Crabtree partially recovered from his ankle sprain enough to play at Kansas, where he recorded nine receptions for 70 yards and two touchdowns in a 63–21 Tech victory. The Red Raiders then upset #1 Texas 39–33. Down 33–32, Tech drove down into the Longhorns' territory with eight seconds left in the game. Quarterback Graham Harrell threw to Crabtree in double coverage inside the 10-yard line. Crabtree grabbed the pass, shook a defender on the sideline, and ran into the endzone for the game-winning touchdown with a second left in the game. As the Red Raiders won, Crabtree finished with 10 receptions for 127 yards and the aforementioned touchdown. Against Oklahoma State, Crabtree had eight receptions for 89 yards and three touchdowns. He extended his streak of at least five receptions and a touchdown catch to 13 games, placing him in a tie for second-longest all time. In these three games, Crabtree hobbled off the field at times after making catches. He used the bye week before the Oklahoma game to fully recover from the injury. On December 2, 2008, Crabtree and teammate Graham Harrell were named as Walter Camp Award finalists. Crabtree started the year with the expectation that he would compete for the Heisman Trophy, but finished fifth in the Heisman voting, garnering three first place votes.

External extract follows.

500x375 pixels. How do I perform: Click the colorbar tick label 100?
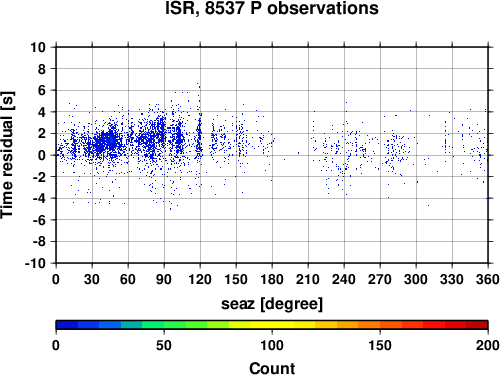[272, 345]
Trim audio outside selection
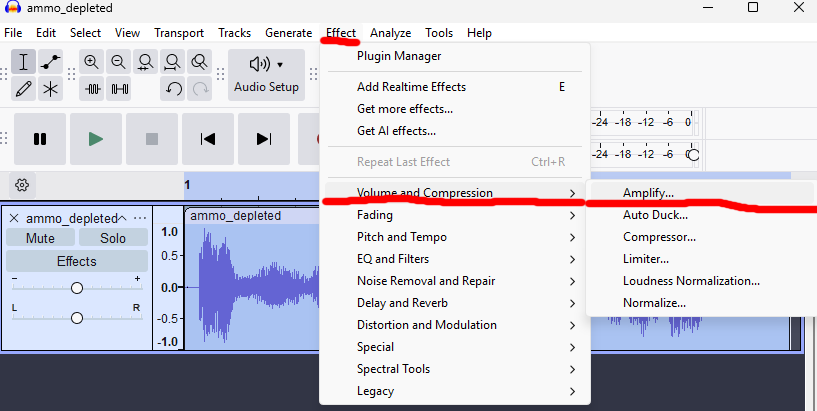Image resolution: width=817 pixels, height=411 pixels. (93, 88)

On April 23, 2009, EA Sports announced that Crabtree would be featured on the cover of NCAA Football 10 for Xbox 360. Cover athletes for the other editions of the game are Brian Johnson of the Utah Utes (PlayStation 3), Brian Orakpo of the Texas Longhorns (PlayStation 2), and Mark Sanchez of the USC Trojans (PlayStation Portable). The game was available in stores beginning July 14, 2009.

==Professional career==

===Pre-draft===

Shortly before the deadline, Crabtree declared himself eligible for the 2009 NFL draft, after discussions with his coach Mike Leach, and with representatives of the NFL who advised that "he would be a first-round pick". At the press conference to announce his plans to enter the NFL Draft, Crabtree was accompanied by his Texas Tech Red Raider teammate Brandon Williams, who made a similar announcement. Williams had led the Big 12 Conference in sacks. NFL Draft analyst Mel Kiper Jr. had projected Crabtree to be selected by the Seattle Seahawks as the fourth overall pick.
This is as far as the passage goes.